Mais quand le géant mondial (25 millions d'abonnés) s'adonne au même type de plaisanterie, les cyniques se taisent. Las, AOL France éprouve tout simplement les mêmes difficultés que ses infortunés prédécesseurs : coupures régulières, connexions difficiles à établir, débits faibles… Au point d'en venir à des mesures peu populaires auprès des abonnés, comme d'obliger à cliquer sur une fenêtre toutes les demi-heures ou bien de limiter la durée de connexion en fonction de l'affluence. Un comble pour une offre illimitée ! Pour sa défense, le fournisseur dispose tout de même de quelques atouts, comme de pouvoir investir il y a quelques jours 600 millions de francs pour quadrupler la capacité de son réseau et doubler les effectifs de son service clientèle.
Dans le cas d'AOL pourtant, l'affaire semble avoir été organisée de façon plus rationnelle : fin des inscriptions à la fin de l'année et offre spéciale (99 francs au lieu de 199) pour ceux qui s'engagent sur deux ans. Deux ans, ça peut être très long pour l'utilisateur, qui devrait voir défiler pendant ce temps de nouvelles offre alléchantes. En outre, l'important pour le fournisseur est d'attendre le dégroupage de la boucle locale (cf. encadré). Alors qu'aujourd'hui, il doit reverser en moyenne 5 francs par heure de connexion de chaque abonné, l'ouverture totale des réseaux devrait lui permettre de mieux contrôler ses coûts, et donc de les faire baisser. Sans compter qu'AOL, par la voix de son P-dg Stéphane Treppoz, souhaiterait lui aussi bénéficier d'un forfait illimité quant à l'interconnexion avec le réseau de France Télécom.
De telles péripéties doivent inciter les professionnels à la méfiance, eux qui ne sauraient utiliser de tels forfaits pour leur activité. Si l'illimité est un critère alléchant, il vaudra mieux se tourner vers des solutions plus rodées comme une ligne spécialisée ou l'ADSL (Asynchronous Digital Symetric Line).
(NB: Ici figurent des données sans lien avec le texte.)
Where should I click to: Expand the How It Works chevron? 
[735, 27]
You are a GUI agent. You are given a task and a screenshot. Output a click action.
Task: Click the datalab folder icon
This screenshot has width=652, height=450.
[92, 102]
Que penser alors des offres complètement gratuites, accès et communications téléphoniques ? Peu de choses à vrai dire quand on se place dans le contexte d'une utilisation professionnelle. Oreka propose toujours ses 18 heures gratuites par mois (4 heures dans un premier temps) et M6Net a conclu le mois dernier son offre de 6 heures gratuites en ayant entraîné 400 000 abonnés dans son sillage. Ces offres peuvent s'avérer de bons compléments aux autres offres classiques (les forfaits avec les frais de communication compris), mais ne sauraient s'y substituer.
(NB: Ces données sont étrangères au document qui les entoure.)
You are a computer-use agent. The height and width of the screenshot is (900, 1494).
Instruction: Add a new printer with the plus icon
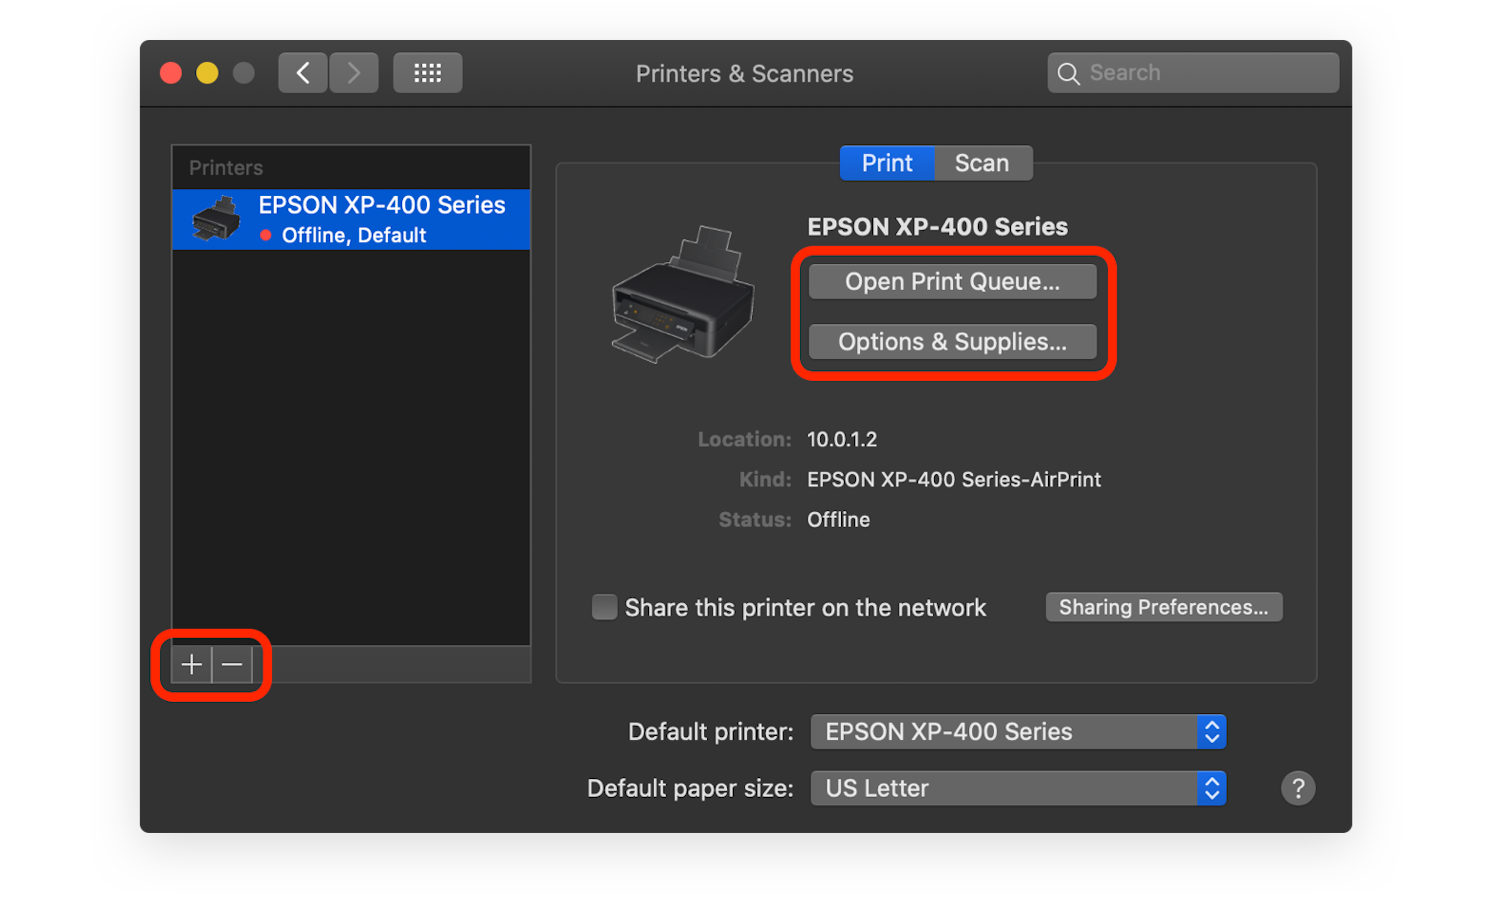(190, 664)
Les "seulement" gratuits (l'usager paie les communications téléphoniques) tiennent bien la route, la plupart des offres lancées l'année dernière sont toujours dans la course. Les pertes abyssales de Liberty Surf ne l'ont pas empêché de racheter à la fin du mois dernier un autre "gratuit" Freesbee. Outre de nouveaux services et partenariats, un tel rachat apporte de nouveaux abonnés à un fournisseur également opérateur de télécommunications au travers de sa filiale AXS Telecom. Plus nombreux seront les abonnés à l'Internet, plus le groupe disposera de clients potentiels pour ses nouveaux services vocaux. Où l'on retrouve les perspectives prometteuses du dégroupage…

le dégroupage en bref

Le dégroupage constitue l'étape ultime de la libéralisation des télécommunications en France. Après l'ouverture à la concurrence des communications nationales, déjà effective, le dégroupage concerne la boucle locale. Les opérateurs intéressés vont pouvoir proposer leurs services directement aux abonnés : que ce soit de la voix ou bien des services Internet haut-débit. On attend d'une telle opération, qui devrait débuter en janvier prochain, le réel décollage des offres Internet à haut-débit, puisque les opérateurs pourront contrôler toute la chaîne de communication. Concrètement, cela signifie que les concurrents de l'opérateur historique pourront s'installer dans les locaux qui abritent ses propres commutateurs. On peut imaginer les problèmes que va poser ce genre de cohabitation. D'autant que France Télécom n'est pas vraiment réputée pour son sens de la coopération : l'opérateur dispose d'assez de ressources (juridiques et techniques) pour mettre des bâtons dans les roues de ses concurrents. Pour preuve, la société a décidé de vendre 2 341 F.ht les cartes décrivant les zones couvertes par chacun de ses commutateurs. Y a pas de petits profits… même pour les hauts-débits.